Infatti, la Chiesa di cui parla il Papa è una Chiesa con le porte sempre aperte, è una Chiesa “in uscita” verso le periferie esistenziale, è una Chiesa che non cresce per il potere ma per la capacità di attrarre, è una Chiesa che non cerca l’egemonia ma che è tutta rivolta alla testimonianza. Il Papa ci chiede di ripartire dal cuore della fede cristiana, di guardare all’essenziale, di non farci travolgere dall’ansia dell’organizzazione.
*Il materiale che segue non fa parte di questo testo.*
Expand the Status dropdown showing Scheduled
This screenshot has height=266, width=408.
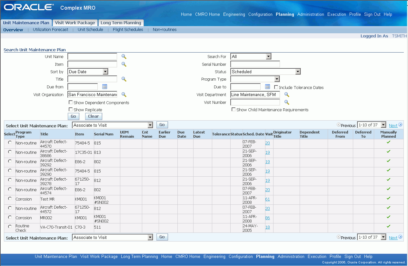pos(265,72)
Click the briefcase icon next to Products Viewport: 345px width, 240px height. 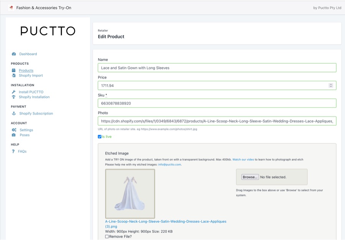14,70
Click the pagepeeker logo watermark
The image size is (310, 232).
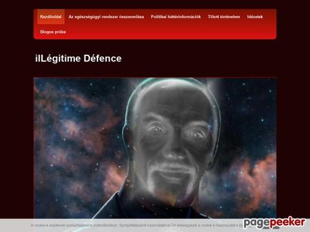click(274, 222)
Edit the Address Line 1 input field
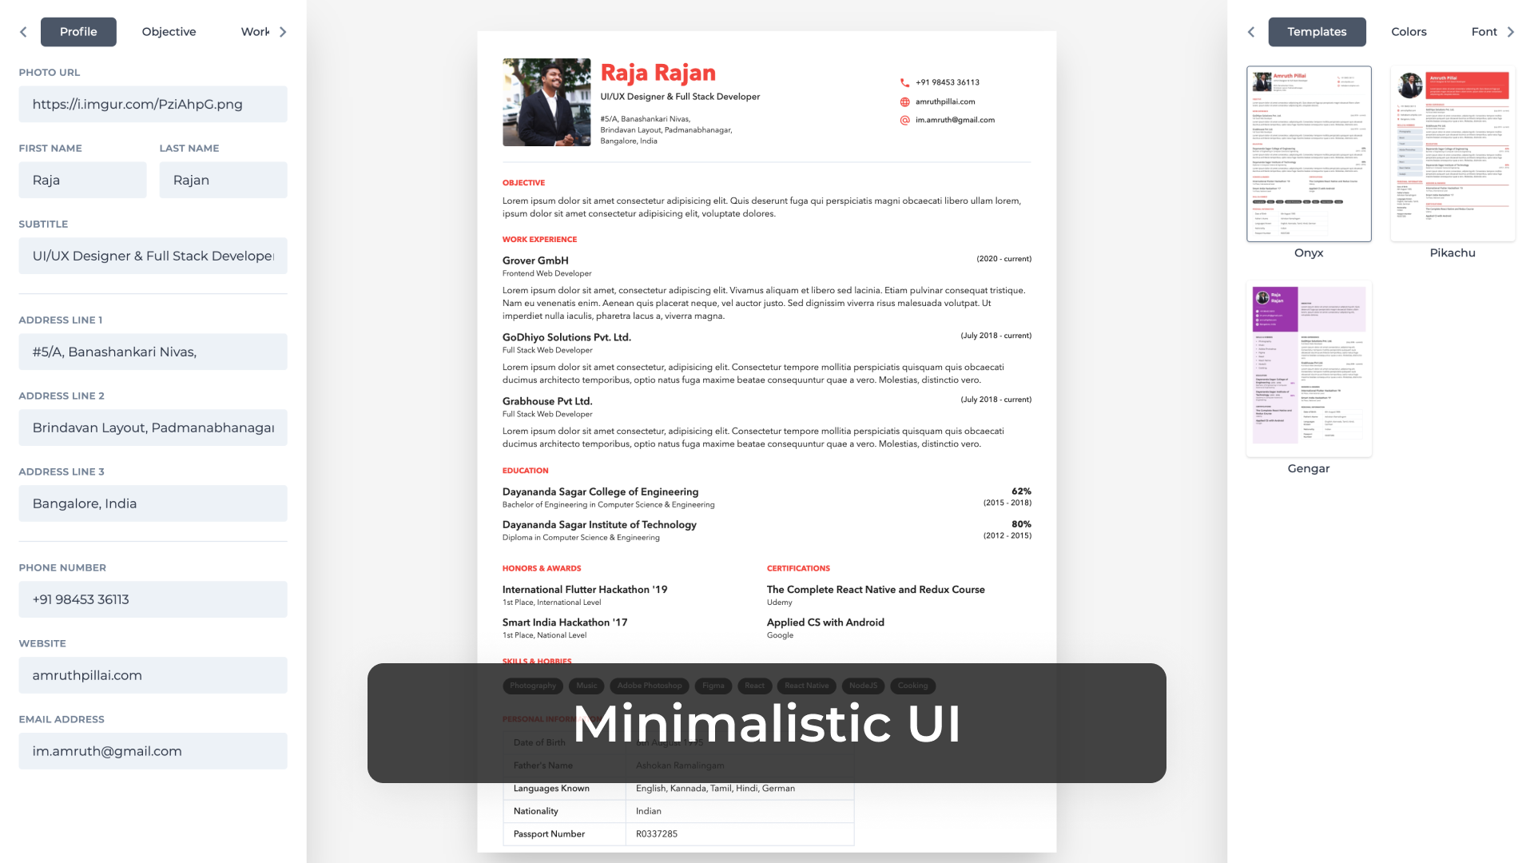 click(153, 351)

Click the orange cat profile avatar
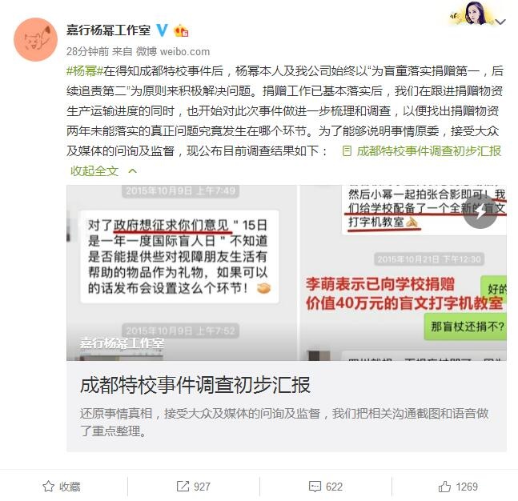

Ma ancor prima il Papa ci chiede di non indugiare nella tristezza, di non “avere uno stile di Quaresima senza Pasqua” (n.6), di non accampare scuse  o recriminazioni (pur riconoscendo le difficoltà e i dolori che la vita riserva a ciascuno di noi) per giustificare la propria tristezza, poiché la gioia non dipende dal soddisfacimento di condizioni esterne ma attinge all’amore di Dio. Riprendendo esplicitamente le parole della Deus Caritas Est di Benedetto XVI, il Papa afferma “all’inizio dell’essere cristiano non c’è una decisione etica o una grande idea, bensì l’incontro con un avvenimento, con una Persona, che dà alla vita un nuovo orizzonte e, con ciò, la direzione decisiva” (n.7). A questo punto sarebbe molto semplice plaudire questo messaggio, ridurlo ad una sfera intimistica con qualche venatura sociale e tornare ad una vita comoda, perché si tratta di parole, certo molto belle, ma che nulla hanno a che fare con la vita vera, concreta di tutti i giorni, né con le grandi questioni del mondo. Invece l’Esortazione Apostolica di Papa Francesco è esattamente l’opposto. Non un insieme di bei discorsi confortanti, ma l’indicazione di una strada da seguire, una strada che rinnova e trasforma la vita personale e il mondo intero, partendo da ciò che è essenziale: “la bellezza dell’amore salvifico di Dio manifestato in Gesù Cristo morto e risorto” (n.36).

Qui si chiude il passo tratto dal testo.